▶ What you need to do:
1) According to the Python dictionary and set excerpt below, why does copying a dictionary have linear time complexity? Answer in one to three sentences.
2) Do these statements agree with the Python dictionary and set excerpt below? Answer yes or no for each and quote the deciding words of the excerpt.
(a) Removing an entry from a dictionary when the key is known takes O(1) time on average.
(b) A set is an ordered collection of distinct elements.
(c) Inserting a new key-value pair into a dictionary has a time complexity of O(n).
3) What two ways does the Python dictionary and set excerpt below give for retrieving the value associated with a key?

▶ Passage provided:
* * * *

1. To retrieve a value associated with a key, either the get function can be used or the key can be used as the index:

   bin_colors.get('approved_color')
   

   'Green'
   

   bin_colors['approved_color']
   

   'Green'
   
2. To update a value associated with a key, use the following code:

   bin_colors['approved_color']="Purple"
   print(bin_colors)
   

   {'manual_color': 'Yellow', 'approved_color': 'Purple', 'refused_color': 'Red'}
   

Note that the preceding code shows how we can update a value related to a particular key in a dictionary.

When iterating through a dictionary, usually, we will need both the keys and the values. We can iterate through a dictionary in Python by using .items():

for k,v in bin_colors.items():
    print(k,'->',v+' color')

manual_color -> Yellow color 
approved_color -> Purple color 
refused_color -> Red color

To del an element from a dictionary, we will use the del function:

del bin_colors['approved_color']
print(bin_colors)

{'manual_color': 'Yellow', 'refused_color': 'Red'}

The time complexity of a dictionary

For Python dictionaries, the time complexities for various operations are listed here:

• Accessing a value by key: Dictionaries are designed for fast look-ups. When you have the key, accessing the corresponding value is, on average, a constant time operation, O(1). This holds true unless there’s a hash collision, which is a rare scenario.
• Inserting a key-value pair: Adding a new key-value pair is generally a swift operation with a time complexity of O(1).
• Deleting a key-value pair: Removing an entry from a dictionary, when the key is known, is also an O(1) operation on average.
• Searching for a key: Verifying the presence of a key, thanks to hashing mechanisms, is usually a constant time, O(1), operation. However, worst-case scenarios could elevate this to O(n), especially with many hash collisions.
• Copying: Creating a duplicate of a dictionary necessitates going through each key-value pair, resulting in a linear time complexity, O(n).

Sets

Closely related to a dictionary is a set, which is defined as an unordered collection of distinct elements that can be of different types. One of the ways to define a set is to enclose the values in { }. For example, have a look at the following code block:

green = {'grass', 'leaves'}
print(green)

{'leaves', 'grass'}

The defining characteristic of a set is that it only stores the distinct value of each element. If we try to add another redundant element, it will ignore that, as illustrated in the following:

green = {'grass', 'leaves','leaves'}
print(green)

* * * *

▶ Data:
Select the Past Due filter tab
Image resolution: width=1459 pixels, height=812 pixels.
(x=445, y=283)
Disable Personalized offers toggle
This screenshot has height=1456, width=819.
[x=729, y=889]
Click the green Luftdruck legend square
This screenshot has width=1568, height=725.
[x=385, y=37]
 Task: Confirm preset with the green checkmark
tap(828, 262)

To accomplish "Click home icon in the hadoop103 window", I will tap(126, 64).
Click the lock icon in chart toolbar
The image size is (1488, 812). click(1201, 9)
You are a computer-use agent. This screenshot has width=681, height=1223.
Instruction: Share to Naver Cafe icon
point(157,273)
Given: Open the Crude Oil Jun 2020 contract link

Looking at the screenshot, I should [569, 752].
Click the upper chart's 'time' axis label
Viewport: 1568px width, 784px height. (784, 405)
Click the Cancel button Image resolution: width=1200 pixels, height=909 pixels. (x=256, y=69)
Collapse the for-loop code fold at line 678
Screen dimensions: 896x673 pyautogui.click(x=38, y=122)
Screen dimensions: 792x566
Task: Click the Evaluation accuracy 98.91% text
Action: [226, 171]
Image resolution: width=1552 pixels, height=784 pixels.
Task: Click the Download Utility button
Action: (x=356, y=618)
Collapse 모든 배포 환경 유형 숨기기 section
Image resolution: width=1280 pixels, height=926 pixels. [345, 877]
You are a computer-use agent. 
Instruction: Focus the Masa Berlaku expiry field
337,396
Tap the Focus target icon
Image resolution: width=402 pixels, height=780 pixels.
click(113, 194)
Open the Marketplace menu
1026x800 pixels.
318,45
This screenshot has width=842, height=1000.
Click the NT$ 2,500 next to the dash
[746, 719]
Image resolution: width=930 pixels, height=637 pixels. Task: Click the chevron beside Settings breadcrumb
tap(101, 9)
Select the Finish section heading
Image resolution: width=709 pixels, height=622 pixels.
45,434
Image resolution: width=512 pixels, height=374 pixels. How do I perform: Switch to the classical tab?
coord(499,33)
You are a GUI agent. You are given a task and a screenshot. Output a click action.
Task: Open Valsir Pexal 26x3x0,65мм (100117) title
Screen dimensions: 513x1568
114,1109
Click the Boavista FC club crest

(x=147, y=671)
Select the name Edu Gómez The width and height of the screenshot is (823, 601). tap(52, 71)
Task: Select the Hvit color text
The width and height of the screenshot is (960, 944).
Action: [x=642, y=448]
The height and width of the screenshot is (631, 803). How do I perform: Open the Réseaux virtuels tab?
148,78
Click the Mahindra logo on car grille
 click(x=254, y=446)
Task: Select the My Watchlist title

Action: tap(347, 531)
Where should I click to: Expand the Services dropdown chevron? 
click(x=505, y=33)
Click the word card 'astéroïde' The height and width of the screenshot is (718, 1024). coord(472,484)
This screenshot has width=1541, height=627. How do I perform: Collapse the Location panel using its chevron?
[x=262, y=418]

* * * *

▶ Expected outputs:
1) Copying has linear time complexity, O(n), because making a duplicate of a dictionary requires going through each key-value pair.

2)
(a) Yes: "Removing an entry from a dictionary, when the key is known, is also an O(1) operation on average."
(b) No: "an unordered collection of distinct elements that can be of different types"
(c) No: "Adding a new key-value pair is generally a swift operation with a time complexity of O(1)."

3) Using the get function, or using the key as the index.